TMID Editorial: Migration - More trouble on the horizon

Monday, 12 August 2019, 10:39 Last update: about 11 months ago

The latest political chess move by Matteo Salvini could spell big trouble for Malta.

The Italian firebrand interior minister has withdrawn his party’s support for Giueppe Conte’s coalition government and the country seems to be heading to the polls once again.

Salvini, who already sees himself as Italy’s next prime minister, is encouraged by increasing support for his hard line migration policies and Italy’s economic situation.


He has already shown that he likes doing things his way, even if some of his actions have failed to earn the backing of the government or the national authorities. Indeed, his explicit orders not to let any migrant ships dock in Italy have been defied. But if Salvini were to become prime minister, things might take a different turn.

The move comes at a time when Malta and Italy are facing calls to open their ports to an NGO vessel with over 150 migrants on board.
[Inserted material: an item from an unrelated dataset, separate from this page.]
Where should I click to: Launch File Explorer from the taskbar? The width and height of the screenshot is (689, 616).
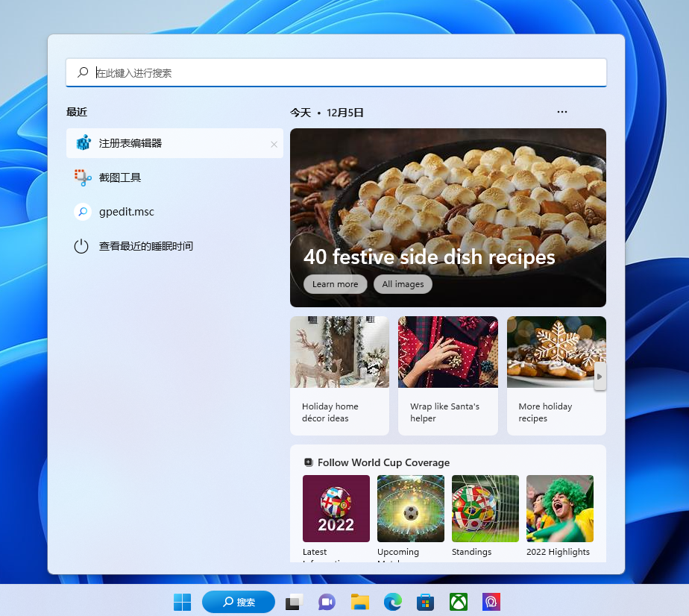pyautogui.click(x=360, y=602)
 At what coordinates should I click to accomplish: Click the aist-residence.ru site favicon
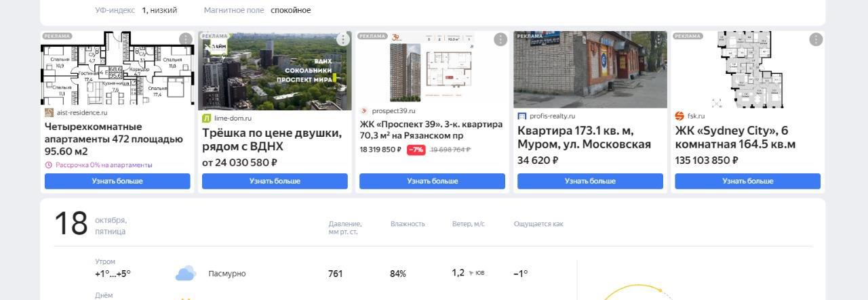point(49,112)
Malta, acting in line with its international obligations, offered on Saturday to take in a group of 39 migrants that were rescued inside its search and rescue area. But it has refused to let in another 121 migrants, who are also stranded on the vessel near Lampedusa, because they were rescued in an area that Malta is not legally responsible for.

The Maltese government has, on several occasions allowed NGO migrant vessels to dock in its ports after a number of EU member states had promised to share the burden.
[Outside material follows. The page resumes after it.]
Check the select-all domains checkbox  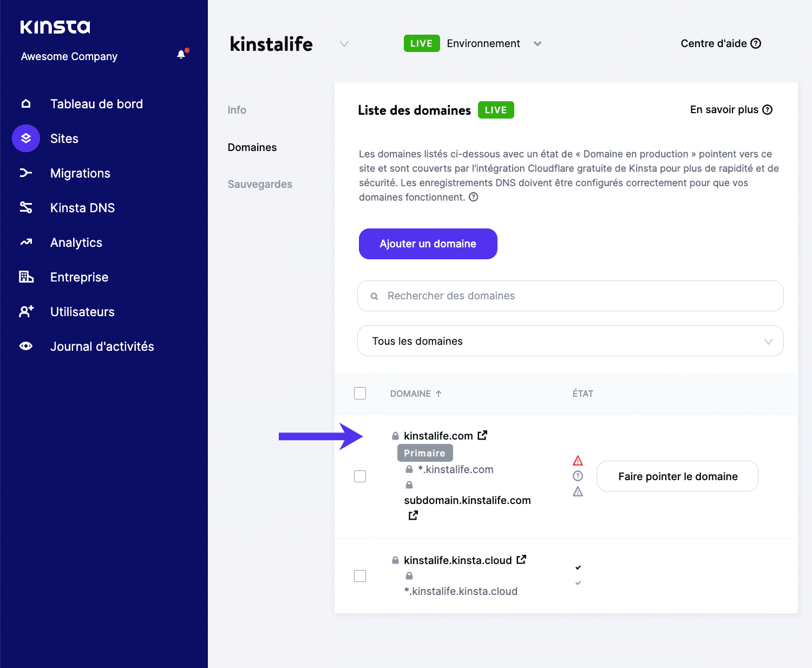(x=359, y=393)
The problem is that it is always the same few EU member states that offer to help. Many others always remain silent or uncooperative.

This is partly the reason why Salvini is gaining so much support in Italy when it comes to migration. Because, despite all the talk, Europe does not practice solidarity. Countries like Italy and Malta will always bear the brunt of migration flows because of their geographical position. But migration should be a European-wide issue, not a problem for Malta and Italy to solve on their own.

Not only are many EU member states uncooperative, but official EU maritime patrol and rescue missions have been stopped. A few months back, the EU had declared Libya to be a safe country, but the troubled North African state is anything but safe.

All the funds pledged to tackle migration at its point of origin and to train the Libyan authorities have failed to provide the desired result and the situation in the Mediterranean remains pretty much the same. People are dying at sea every day.

The NGOs have rushed in to fill the vacuum left by national authorities but they are unwillingly creating an unfair situation for southern Mediterranean countries. The rescue boats almost always head towards Malta and Italy, who are left to deal with the problem alone.

While Malta has always tried to find a solution to end countless migrant standoffs, it cannot allow itself to be taken for granted by its European partners. The rules have to be followed but all EU member states need to pitch in and help us out.

If European solidarity remains elusive, people like Matteo Salvini will only get stronger and bolder. An Italy led by Salvini will likely opt for extreme measures and a total boycott when it comes to migrant rescues, and Malta can only suffer from such a scenario.